Task prompt:
Below are entries. Pull out all lines containing "will".

Supplied records:

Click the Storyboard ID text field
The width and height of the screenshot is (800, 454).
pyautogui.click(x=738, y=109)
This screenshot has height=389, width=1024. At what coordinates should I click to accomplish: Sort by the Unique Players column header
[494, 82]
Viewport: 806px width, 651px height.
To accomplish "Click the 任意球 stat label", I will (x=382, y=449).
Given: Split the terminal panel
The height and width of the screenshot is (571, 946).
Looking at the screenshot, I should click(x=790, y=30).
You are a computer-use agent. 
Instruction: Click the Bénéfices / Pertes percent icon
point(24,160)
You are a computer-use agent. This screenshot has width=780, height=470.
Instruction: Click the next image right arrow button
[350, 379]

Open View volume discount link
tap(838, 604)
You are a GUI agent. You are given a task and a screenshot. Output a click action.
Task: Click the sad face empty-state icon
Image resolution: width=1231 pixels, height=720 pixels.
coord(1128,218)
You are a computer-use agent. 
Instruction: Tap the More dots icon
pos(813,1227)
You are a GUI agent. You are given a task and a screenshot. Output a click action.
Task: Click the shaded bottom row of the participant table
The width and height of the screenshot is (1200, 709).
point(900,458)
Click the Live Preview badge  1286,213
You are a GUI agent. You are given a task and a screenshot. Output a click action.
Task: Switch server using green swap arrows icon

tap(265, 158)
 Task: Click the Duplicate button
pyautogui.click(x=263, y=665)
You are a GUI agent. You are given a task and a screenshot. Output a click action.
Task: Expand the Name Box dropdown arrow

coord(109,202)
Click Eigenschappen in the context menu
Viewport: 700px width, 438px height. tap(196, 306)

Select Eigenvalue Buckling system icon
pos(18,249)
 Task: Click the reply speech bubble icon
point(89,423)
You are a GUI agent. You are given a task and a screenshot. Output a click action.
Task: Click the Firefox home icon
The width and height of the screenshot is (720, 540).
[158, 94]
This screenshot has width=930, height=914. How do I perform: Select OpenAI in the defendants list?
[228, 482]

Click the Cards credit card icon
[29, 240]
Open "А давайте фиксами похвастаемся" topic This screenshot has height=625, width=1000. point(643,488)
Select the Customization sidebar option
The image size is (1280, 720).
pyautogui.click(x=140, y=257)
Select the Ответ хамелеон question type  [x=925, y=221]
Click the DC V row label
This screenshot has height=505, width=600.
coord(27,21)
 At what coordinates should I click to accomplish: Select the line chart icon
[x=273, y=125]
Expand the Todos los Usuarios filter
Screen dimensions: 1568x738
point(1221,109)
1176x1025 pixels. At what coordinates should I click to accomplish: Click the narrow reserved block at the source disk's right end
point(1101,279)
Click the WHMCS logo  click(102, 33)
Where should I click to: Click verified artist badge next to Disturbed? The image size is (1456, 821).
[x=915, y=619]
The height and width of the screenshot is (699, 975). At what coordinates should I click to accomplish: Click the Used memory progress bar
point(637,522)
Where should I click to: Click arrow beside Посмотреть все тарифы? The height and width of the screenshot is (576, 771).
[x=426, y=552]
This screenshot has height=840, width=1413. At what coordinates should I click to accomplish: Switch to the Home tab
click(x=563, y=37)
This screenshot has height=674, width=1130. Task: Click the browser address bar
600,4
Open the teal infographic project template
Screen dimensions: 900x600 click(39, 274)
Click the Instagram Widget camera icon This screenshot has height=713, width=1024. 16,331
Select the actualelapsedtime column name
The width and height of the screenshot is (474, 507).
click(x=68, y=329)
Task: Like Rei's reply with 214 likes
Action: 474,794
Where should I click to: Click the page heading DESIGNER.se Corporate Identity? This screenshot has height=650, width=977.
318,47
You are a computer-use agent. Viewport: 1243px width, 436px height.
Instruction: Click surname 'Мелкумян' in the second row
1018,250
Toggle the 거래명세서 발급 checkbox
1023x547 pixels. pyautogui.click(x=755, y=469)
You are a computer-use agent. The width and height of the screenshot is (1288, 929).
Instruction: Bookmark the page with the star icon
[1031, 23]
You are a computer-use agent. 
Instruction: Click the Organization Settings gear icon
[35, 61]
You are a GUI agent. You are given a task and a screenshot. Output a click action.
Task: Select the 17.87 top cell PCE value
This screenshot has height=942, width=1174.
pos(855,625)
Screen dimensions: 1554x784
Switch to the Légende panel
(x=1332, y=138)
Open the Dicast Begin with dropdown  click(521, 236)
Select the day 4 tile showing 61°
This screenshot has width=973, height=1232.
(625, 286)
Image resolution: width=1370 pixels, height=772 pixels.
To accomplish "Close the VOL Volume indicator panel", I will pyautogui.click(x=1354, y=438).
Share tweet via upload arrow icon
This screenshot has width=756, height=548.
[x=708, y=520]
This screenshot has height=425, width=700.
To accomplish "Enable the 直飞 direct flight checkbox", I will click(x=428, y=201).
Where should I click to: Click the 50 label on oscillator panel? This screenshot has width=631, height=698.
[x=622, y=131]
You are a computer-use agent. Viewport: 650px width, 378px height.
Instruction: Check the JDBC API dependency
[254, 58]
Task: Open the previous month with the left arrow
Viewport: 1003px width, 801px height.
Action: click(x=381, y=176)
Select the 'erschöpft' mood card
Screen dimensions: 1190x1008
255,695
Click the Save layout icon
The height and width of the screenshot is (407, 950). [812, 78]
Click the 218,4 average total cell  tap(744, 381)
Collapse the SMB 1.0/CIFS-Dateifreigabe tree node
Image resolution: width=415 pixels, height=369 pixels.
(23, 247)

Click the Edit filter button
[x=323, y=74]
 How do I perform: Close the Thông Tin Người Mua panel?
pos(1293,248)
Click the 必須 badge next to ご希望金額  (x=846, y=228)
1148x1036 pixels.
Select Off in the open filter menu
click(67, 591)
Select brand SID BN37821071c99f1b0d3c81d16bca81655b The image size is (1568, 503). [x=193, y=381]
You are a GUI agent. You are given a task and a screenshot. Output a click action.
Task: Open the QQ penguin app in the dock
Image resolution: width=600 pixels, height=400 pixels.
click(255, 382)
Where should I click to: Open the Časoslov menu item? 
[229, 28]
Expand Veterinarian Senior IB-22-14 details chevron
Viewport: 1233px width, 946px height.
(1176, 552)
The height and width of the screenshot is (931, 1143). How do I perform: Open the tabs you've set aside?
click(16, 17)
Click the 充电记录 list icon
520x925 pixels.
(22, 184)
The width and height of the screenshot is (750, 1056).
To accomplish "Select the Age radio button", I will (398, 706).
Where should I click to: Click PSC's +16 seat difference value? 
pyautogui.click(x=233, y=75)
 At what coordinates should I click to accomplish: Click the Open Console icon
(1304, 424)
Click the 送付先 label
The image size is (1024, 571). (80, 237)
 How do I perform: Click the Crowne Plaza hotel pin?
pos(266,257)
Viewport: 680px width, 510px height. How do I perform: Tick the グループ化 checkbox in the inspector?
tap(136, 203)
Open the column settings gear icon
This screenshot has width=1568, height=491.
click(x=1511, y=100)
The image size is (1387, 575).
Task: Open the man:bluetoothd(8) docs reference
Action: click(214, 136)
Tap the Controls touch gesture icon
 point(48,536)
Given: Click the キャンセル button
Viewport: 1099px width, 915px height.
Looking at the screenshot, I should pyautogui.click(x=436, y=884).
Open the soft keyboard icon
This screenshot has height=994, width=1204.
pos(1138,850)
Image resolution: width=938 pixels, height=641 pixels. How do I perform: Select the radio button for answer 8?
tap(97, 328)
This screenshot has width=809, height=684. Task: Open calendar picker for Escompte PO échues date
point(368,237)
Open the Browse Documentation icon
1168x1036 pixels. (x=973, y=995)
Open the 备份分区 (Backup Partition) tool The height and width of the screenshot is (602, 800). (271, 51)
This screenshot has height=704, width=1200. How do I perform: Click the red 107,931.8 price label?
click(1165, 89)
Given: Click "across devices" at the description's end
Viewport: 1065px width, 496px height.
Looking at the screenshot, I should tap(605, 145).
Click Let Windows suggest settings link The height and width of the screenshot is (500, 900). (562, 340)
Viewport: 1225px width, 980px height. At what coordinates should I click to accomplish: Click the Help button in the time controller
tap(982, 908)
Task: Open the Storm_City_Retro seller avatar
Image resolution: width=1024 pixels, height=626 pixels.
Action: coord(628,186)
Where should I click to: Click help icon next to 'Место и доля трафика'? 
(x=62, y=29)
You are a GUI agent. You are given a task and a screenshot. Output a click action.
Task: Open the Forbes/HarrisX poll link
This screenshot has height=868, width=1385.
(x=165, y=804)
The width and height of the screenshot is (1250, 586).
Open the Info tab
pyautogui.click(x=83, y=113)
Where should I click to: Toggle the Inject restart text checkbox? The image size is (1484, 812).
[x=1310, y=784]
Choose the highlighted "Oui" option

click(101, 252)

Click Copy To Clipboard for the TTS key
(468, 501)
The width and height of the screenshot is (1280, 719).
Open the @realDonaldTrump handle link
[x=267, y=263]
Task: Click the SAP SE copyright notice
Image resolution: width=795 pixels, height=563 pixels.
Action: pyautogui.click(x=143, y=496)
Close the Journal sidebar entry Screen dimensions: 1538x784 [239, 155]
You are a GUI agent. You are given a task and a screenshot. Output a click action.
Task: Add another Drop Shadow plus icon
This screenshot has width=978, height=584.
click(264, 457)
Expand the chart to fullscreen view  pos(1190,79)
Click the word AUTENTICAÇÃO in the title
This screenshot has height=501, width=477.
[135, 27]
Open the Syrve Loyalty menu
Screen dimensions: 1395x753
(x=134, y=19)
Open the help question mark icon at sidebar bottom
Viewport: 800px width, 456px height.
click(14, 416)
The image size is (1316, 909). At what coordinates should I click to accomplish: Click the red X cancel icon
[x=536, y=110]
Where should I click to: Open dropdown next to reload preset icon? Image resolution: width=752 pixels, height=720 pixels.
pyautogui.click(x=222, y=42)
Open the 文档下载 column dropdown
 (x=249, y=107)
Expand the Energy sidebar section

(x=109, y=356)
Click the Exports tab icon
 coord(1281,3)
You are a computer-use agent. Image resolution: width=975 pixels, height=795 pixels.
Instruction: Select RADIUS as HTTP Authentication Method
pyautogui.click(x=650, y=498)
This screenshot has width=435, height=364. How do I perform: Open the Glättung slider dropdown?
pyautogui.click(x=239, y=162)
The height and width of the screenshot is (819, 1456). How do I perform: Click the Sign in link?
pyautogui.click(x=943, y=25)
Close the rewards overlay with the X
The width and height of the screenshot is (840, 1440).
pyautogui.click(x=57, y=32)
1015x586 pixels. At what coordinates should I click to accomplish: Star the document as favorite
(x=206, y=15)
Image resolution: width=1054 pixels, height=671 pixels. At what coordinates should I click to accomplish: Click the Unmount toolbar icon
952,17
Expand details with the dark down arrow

Response to the exercise:
To accomplish "Click the 任意球 stat label", I will (x=382, y=449).
To accomplish "Close the VOL Volume indicator panel", I will pyautogui.click(x=1354, y=438).
To accomplish "Enable the 直飞 direct flight checkbox", I will click(x=428, y=201).
To accomplish "Select the Age radio button", I will (398, 706).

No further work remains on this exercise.